# D-Adaptation
[](https://pepy.tech/project/dadaptation) [](https://pepy.tech/project/dadaptation)
Learning rate free learning for SGD, AdaGrad and Adam!
*by Aaron Defazio and Konstantin Mishchenko [(Arxiv)](https://arxiv.org/abs/2301.07733)*
``` pip install dadaptation ```
**NEW V3.0 release uses an improved algorithm that may give different results from past versions. The old version is still availiable under experimental/d_adapt_adam_preprint.**
## NEW: Prodigy
We have recently released the [Prodigy](https://github.com/konstmish/prodigy) method, which grows the adapted learning rate faster than D-Adaptation in theory and practice. Try it out if D-Adaptation is under-estimating the learning rate.
## How To Cite
If you use D-Adaptation in a publication, please cite our work as
```
@ARTICLE{defazio2023dadapt,
author = {Aaron Defazio and Konstantin Mishchenko},
title = {Learning-Rate-Free Learning by D-Adaptation},
journal = {The 40th International Conference on Machine Learning (ICML 2023)},
year = {2023}
}
```
## Details
The provided Pytorch Optimizer classes are drop-in replacements, either copy into your project or use via pip with dadaptation.DAdaptSGD, dadaptation.DAdaptAdam or dadaptation.DAdaptAdaGrad.

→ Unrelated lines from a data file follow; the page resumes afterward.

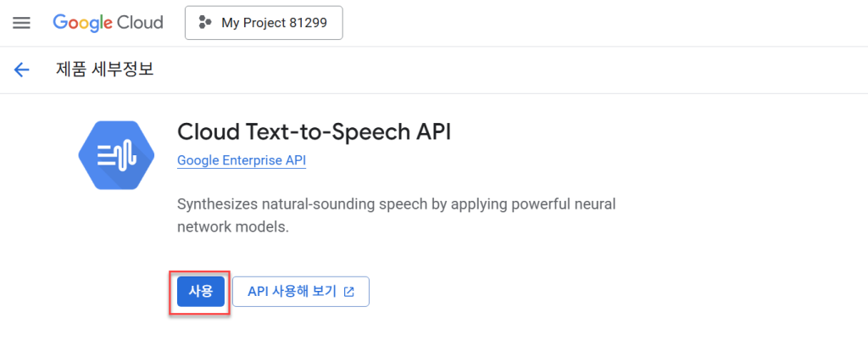Click the Cloud Text-to-Speech API title

(314, 131)
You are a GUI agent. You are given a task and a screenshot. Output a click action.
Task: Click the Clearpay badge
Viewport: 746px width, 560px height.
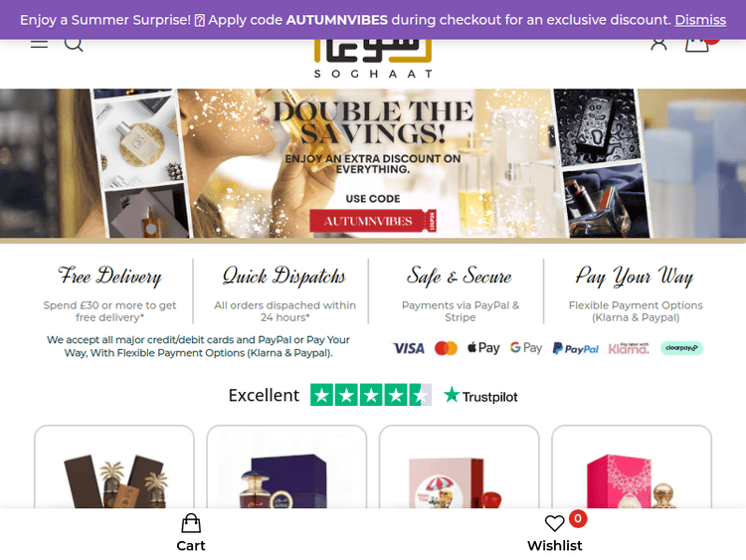coord(681,348)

- **Set the LR parameter to 1.0**. This parameter is not ignored. Setting it larger to smaller will directly scale up or down the D-Adapted learning rate estimate.
- Different per-layer learning rates can be achieved by setting the layer_scale value in each parameter-group. It defaults to 1.0, and scales each layer's learning rate relative to the other layers.

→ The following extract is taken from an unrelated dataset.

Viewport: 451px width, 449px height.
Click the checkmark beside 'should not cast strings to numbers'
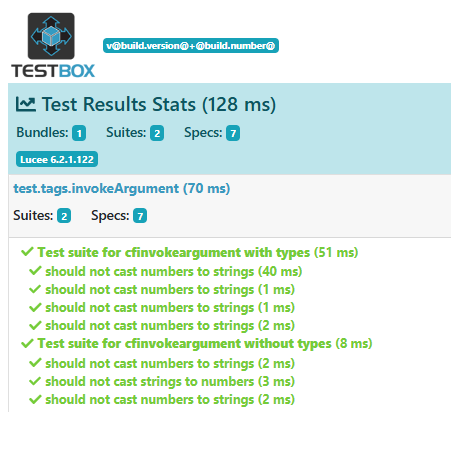point(35,381)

- **Use the same learning rate scheduler you would normally use on the problem.**
- The Adam variant supports AdamW style weight decay, just set decouple=True. It is not turned on by default, so if you are replacing your adam implementation, make sure you use decoupled if necessary.
- It may be necessary to use larger weight decay than you would normally use, try a factor of 2 or 4 bigger if you see overfitting. D-Adaptation uses larger learning rates than people typically hand-choose, in some cases that requires more decay.
- Use the log_every setting to see the learning rate being used (d*lr) and the current D bound.
- Only the AdaGrad version supports sparse gradients. It does not adapt as efficiently as the other variants and should be considered experimental.
## Change Log
### Version 3.2
- Added support for layer-wise scaling to DAdaptAdam.
### Version 3.0
- Major improvements to DAdaptAdam, improving the performance particularly on Transformer models. This variant may behave differently in practice. The old version is availiable under experimental/d_adapt_adam_preprint if you wish to continue to use it.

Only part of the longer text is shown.